Я закрыл глаза, вспоминая с трепетом и холодом в груди, как прорывался с окровавленным мечом в руке к трону, где на сиденье черная корона Повелителя Двух Миров. Тогда мне казалось, что она вся черная, за исключением одного-единственного горящего диким огнем рубина, но наяву обод весь усеян впритык черными бриллиантами, а рубин зловеще горит в том месте, что над лбом. Бриллианты, как понимаю, либо не бриллианты вовсе, либо не только бриллианты, как и этот зловещий рубин...

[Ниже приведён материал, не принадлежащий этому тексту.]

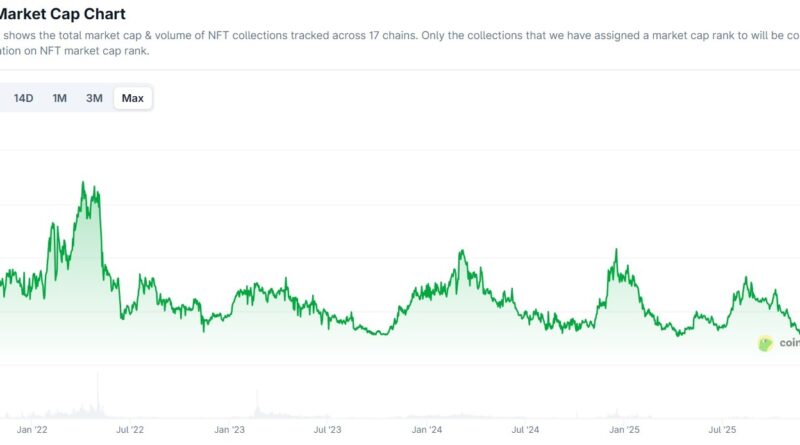Click the market cap peak in early 2024
Viewport: 800px width, 445px height.
(461, 251)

Словно с другого континента донесся искаженный голос, в котором я с трудом узнал голос аббата:
— Брат паладин... пора...
Я расстегнул ремни, волна сладкого ужаса прокатилась по телу еще до того, как пальцы коснулись короны. В кончики стрельнул мучительно острый, отвратительно приятный холод. Задержав дыхание, я ухватил за обод и потащил наружу, и снова то странное ощущение, словно в руке горный хребет, а то и вся тяжесть Земли, и в то же время у меня на ладони абсолютно невесомая вещь.